Davy Research |
|
Lafarge
(LG FP)
Solid Q2 results; outlook maintained; key now delivery on costs and disposals
27 July 2012
Robert Gardiner
| Closing Price: | 3617c | Rating: | Neutral | 02/03/12 | Previous: | Underperform | 19/03/10 |
FACTS: Lafarge reported a solid set of Q2 2012 numbers, with EBITDA of €1.007bn (+8% yoy, +4% yoy lfl) versus the Davy forecast of €967m and consensus of €963m. Sales were up 5% yoy (up 3% like-for-like), which means that EBITDA margins were up 60bps yoy (the third quarter in a row of margin expansion).
ANALYSIS: The improved result was driven by strength in North America (EBITDA margins +160bps), Latin America (+240bps) and Asia-Pacific (+200bps). This offset weakness in Eastern Europe, where margins fell 690bps yoy. Both Western and Eastern Europe were under pressure in the quarter with volumes down sharply in Spain and Greece. The shipment results from both France and Poland were particularly weak in the quarter. Overall, the group's volume guidance was unchanged at 1-4%. The outlook has improved in North America (now 4-7% from -1% to +2%) but was cut sharply in Western Europe (now down 11-14% from down 6-9% with big cuts to France, Spain and Greece). The outlook was also cut sharply in CEE with Poland gone from -1% to +2% to down 10-13%. The group's targets are otherwise unchanged with the exception of energy inflation, which is now expected to grow 6% from 7% previously guided. The group still expects to divest €1bn of assets (€72m achieved in H1), cut €400m of costs (€170m in H1) while capex, cost of debt and tax rate targets were unchanged. Net debt at period-end was €12.55m, implying ND/LTM EBITDA of 3.8x.

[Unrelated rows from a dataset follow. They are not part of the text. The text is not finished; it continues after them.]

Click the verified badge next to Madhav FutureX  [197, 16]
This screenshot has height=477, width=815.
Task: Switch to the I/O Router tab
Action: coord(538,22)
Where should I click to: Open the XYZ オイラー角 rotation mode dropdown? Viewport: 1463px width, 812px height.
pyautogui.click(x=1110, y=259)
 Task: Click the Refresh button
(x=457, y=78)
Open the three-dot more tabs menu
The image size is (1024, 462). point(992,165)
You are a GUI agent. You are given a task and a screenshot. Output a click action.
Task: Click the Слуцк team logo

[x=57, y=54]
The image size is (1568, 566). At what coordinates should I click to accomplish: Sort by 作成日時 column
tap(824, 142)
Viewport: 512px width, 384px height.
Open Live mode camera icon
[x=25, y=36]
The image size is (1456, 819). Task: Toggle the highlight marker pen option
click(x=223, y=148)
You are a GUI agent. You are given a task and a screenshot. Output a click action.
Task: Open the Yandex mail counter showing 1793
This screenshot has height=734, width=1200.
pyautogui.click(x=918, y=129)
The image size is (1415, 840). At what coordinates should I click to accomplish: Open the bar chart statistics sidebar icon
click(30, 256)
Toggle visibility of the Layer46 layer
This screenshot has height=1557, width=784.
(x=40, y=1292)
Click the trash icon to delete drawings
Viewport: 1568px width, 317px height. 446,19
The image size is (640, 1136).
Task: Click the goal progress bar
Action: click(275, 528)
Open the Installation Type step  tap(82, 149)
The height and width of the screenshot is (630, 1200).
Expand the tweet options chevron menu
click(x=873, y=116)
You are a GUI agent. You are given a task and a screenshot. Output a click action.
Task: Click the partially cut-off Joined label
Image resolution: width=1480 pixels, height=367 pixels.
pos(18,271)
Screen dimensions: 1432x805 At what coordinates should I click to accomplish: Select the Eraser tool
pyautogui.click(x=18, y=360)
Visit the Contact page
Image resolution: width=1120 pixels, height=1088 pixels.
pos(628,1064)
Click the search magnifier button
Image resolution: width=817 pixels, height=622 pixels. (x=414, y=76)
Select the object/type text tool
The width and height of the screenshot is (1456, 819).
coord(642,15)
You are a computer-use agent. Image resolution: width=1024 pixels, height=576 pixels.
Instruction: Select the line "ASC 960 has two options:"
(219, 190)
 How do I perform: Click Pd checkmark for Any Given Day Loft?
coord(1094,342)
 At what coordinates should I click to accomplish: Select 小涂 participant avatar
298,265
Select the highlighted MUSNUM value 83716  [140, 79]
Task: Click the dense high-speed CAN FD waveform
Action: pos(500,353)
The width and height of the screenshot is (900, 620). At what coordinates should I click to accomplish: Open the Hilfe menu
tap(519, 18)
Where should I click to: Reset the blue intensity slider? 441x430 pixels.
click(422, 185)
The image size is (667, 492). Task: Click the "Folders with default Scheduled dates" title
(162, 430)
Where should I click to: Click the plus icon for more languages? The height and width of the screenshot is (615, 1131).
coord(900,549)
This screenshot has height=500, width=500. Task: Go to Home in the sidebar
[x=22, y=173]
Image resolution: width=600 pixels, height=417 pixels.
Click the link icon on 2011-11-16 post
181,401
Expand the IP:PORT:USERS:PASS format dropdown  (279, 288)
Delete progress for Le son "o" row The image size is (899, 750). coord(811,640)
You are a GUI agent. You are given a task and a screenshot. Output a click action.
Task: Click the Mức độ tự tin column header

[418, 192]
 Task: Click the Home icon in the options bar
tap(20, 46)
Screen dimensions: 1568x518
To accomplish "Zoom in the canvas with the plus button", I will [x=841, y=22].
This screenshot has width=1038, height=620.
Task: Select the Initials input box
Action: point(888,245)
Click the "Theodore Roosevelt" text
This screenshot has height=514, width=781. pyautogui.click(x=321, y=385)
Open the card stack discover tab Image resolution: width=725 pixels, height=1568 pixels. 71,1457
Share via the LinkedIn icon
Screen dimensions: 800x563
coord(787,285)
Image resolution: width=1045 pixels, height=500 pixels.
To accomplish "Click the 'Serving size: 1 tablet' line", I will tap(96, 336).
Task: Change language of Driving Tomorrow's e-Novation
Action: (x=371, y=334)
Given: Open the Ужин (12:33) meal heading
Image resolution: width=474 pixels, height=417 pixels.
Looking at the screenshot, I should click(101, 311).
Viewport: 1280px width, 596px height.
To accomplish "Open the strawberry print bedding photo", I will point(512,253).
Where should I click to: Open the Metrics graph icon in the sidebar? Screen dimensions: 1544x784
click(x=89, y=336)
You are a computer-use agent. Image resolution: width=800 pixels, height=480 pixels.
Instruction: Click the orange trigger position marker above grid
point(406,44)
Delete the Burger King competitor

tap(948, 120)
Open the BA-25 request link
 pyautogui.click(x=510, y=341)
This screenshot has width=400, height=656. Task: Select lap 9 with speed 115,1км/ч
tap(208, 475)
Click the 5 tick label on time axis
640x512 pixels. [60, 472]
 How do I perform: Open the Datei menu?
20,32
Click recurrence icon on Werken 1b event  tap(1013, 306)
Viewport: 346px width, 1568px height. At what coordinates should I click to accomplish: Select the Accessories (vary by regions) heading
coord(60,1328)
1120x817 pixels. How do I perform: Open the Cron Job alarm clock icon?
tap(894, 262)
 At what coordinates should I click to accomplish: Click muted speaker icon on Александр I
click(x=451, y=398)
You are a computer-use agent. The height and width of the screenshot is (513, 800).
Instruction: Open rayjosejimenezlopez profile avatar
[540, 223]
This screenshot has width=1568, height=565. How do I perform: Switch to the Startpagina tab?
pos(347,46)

DAVY VIEW: We had a reasonably positive view on Lafarge into Q2 numbers (versus peers) and think this is a decent enough set of numbers (helped by FX and costs). We are encouraged by three quarters in a row of margin expansion, although debt reduction on the other side is slightly disappointing. The story here is all about management delivering on promises – it needs to deliver on the cost cutting plan for H2 (€230m) and, more importantly, on its €1bn disposal programme (€72m in H1, leaves more than €900m for H2). If it can continue to deliver on costs (€350m of savings scheduled for 2013) and expand margins, then there is decent downside protection to numbers. With the stock on 11.6x P/E and 6.7x EV/EBITDA 2013, Lafarge is not as compelling as it was at €32, but we are still happy to hold it versus most of its peers.